#### Given task:
Render every line of the material below as a Markdown table with the columns "Row" and "Line", numbering the rows and leaving out blank lines.

#### Information given:
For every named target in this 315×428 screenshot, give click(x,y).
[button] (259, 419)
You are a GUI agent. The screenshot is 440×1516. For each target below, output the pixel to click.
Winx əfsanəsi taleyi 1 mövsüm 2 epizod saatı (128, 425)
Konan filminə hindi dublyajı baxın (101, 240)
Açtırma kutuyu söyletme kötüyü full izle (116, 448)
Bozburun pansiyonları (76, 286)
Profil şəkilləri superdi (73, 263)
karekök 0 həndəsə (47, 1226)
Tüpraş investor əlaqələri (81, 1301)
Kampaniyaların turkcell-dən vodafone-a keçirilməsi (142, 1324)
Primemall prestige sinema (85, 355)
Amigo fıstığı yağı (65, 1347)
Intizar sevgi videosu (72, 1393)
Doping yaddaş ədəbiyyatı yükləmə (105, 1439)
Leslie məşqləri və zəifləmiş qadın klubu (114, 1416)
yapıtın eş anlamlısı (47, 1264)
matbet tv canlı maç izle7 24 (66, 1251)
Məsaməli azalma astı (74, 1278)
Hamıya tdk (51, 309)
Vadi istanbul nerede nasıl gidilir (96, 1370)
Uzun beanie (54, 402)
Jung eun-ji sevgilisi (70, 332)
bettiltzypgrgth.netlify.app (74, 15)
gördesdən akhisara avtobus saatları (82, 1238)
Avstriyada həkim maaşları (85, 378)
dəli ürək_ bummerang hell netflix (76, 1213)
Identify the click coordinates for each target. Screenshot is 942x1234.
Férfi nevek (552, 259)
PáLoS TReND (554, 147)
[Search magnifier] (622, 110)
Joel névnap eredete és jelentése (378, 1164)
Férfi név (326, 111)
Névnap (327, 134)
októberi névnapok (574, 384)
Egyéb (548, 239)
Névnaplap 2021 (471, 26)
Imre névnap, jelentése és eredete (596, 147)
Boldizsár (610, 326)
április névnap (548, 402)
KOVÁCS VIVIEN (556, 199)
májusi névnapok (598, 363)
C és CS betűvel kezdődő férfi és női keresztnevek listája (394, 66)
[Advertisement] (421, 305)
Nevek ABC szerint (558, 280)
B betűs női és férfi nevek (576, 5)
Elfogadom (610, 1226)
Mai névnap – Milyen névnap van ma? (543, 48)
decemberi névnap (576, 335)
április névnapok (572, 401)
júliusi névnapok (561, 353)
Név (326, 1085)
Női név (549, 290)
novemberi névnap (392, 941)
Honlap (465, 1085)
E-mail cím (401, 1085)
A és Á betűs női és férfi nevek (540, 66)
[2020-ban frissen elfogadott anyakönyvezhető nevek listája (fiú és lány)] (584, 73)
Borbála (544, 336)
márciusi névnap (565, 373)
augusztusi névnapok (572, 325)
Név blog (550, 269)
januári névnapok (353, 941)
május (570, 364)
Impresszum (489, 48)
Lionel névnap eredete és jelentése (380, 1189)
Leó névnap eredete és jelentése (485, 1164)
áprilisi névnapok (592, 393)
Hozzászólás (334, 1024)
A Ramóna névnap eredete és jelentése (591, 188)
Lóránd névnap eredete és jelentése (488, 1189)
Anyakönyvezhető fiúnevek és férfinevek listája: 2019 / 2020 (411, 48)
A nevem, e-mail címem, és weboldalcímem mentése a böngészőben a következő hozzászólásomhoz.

#### Reply:
| Row | Line |
|---|---|
| 1 | For every named target in this 315×428 screenshot, give click(x,y). |
| 2 | [button] (259, 419) |
| 3 | You are a GUI agent. The screenshot is 440×1516. For each target below, output the pixel to click. |
| 4 | Winx əfsanəsi taleyi 1 mövsüm 2 epizod saatı (128, 425) |
| 5 | Konan filminə hindi dublyajı baxın (101, 240) |
| 6 | Açtırma kutuyu söyletme kötüyü full izle (116, 448) |
| 7 | Bozburun pansiyonları (76, 286) |
| 8 | Profil şəkilləri superdi (73, 263) |
| 9 | karekök 0 həndəsə (47, 1226) |
| 10 | Tüpraş investor əlaqələri (81, 1301) |
| 11 | Kampaniyaların turkcell-dən vodafone-a keçirilməsi (142, 1324) |
| 12 | Primemall prestige sinema (85, 355) |
| 13 | Amigo fıstığı yağı (65, 1347) |
| 14 | Intizar sevgi videosu (72, 1393) |
| 15 | Doping yaddaş ədəbiyyatı yükləmə (105, 1439) |
| 16 | Leslie məşqləri və zəifləmiş qadın klubu (114, 1416) |
| 17 | yapıtın eş anlamlısı (47, 1264) |
| 18 | matbet tv canlı maç izle7 24 (66, 1251) |
| 19 | Məsaməli azalma astı (74, 1278) |
| 20 | Hamıya tdk (51, 309) |
| 21 | Vadi istanbul nerede nasıl gidilir (96, 1370) |
| 22 | Uzun beanie (54, 402) |
| 23 | Jung eun-ji sevgilisi (70, 332) |
| 24 | bettiltzypgrgth.netlify.app (74, 15) |
| 25 | gördesdən akhisara avtobus saatları (82, 1238) |
| 26 | Avstriyada həkim maaşları (85, 378) |
| 27 | dəli ürək_ bummerang hell netflix (76, 1213) |
| 28 | Identify the click coordinates for each target. Screenshot is 942x1234. |
| 29 | Férfi nevek (552, 259) |
| 30 | PáLoS TReND (554, 147) |
| 31 | [Search magnifier] (622, 110) |
| 32 | Joel névnap eredete és jelentése (378, 1164) |
| 33 | Férfi név (326, 111) |
| 34 | Névnap (327, 134) |
| 35 | októberi névnapok (574, 384) |
| 36 | Egyéb (548, 239) |
| 37 | Névnaplap 2021 (471, 26) |
| 38 | Imre névnap, jelentése és eredete (596, 147) |
| 39 | Boldizsár (610, 326) |
| 40 | április névnap (548, 402) |
| 41 | KOVÁCS VIVIEN (556, 199) |
| 42 | májusi névnapok (598, 363) |
| 43 | C és CS betűvel kezdődő férfi és női keresztnevek listája (394, 66) |
| 44 | [Advertisement] (421, 305) |
| 45 | Nevek ABC szerint (558, 280) |
| 46 | B betűs női és férfi nevek (576, 5) |
| 47 | Elfogadom (610, 1226) |
| 48 | Mai névnap – Milyen névnap van ma? (543, 48) |
| 49 | decemberi névnap (576, 335) |
| 50 | április névnapok (572, 401) |
| 51 | júliusi névnapok (561, 353) |
| 52 | Név (326, 1085) |
| 53 | Női név (549, 290) |
| 54 | novemberi névnap (392, 941) |
| 55 | Honlap (465, 1085) |
| 56 | E-mail cím (401, 1085) |
| 57 | A és Á betűs női és férfi nevek (540, 66) |
| 58 | [2020-ban frissen elfogadott anyakönyvezhető nevek listája (fiú és lány)] (584, 73) |
| 59 | Borbála (544, 336) |
| 60 | márciusi névnap (565, 373) |
| 61 | augusztusi névnapok (572, 325) |
| 62 | Név blog (550, 269) |
| 63 | januári névnapok (353, 941) |
| 64 | május (570, 364) |
| 65 | Impresszum (489, 48) |
| 66 | Lionel névnap eredete és jelentése (380, 1189) |
| 67 | Leó névnap eredete és jelentése (485, 1164) |
| 68 | áprilisi névnapok (592, 393) |
| 69 | Hozzászólás (334, 1024) |
| 70 | A Ramóna névnap eredete és jelentése (591, 188) |
| 71 | Lóránd névnap eredete és jelentése (488, 1189) |
| 72 | Anyakönyvezhető fiúnevek és férfinevek listája: 2019 / 2020 (411, 48) |
| 73 | A nevem, e-mail címem, és weboldalcímem mentése a böngészőben a következő hozzászólásomhoz. |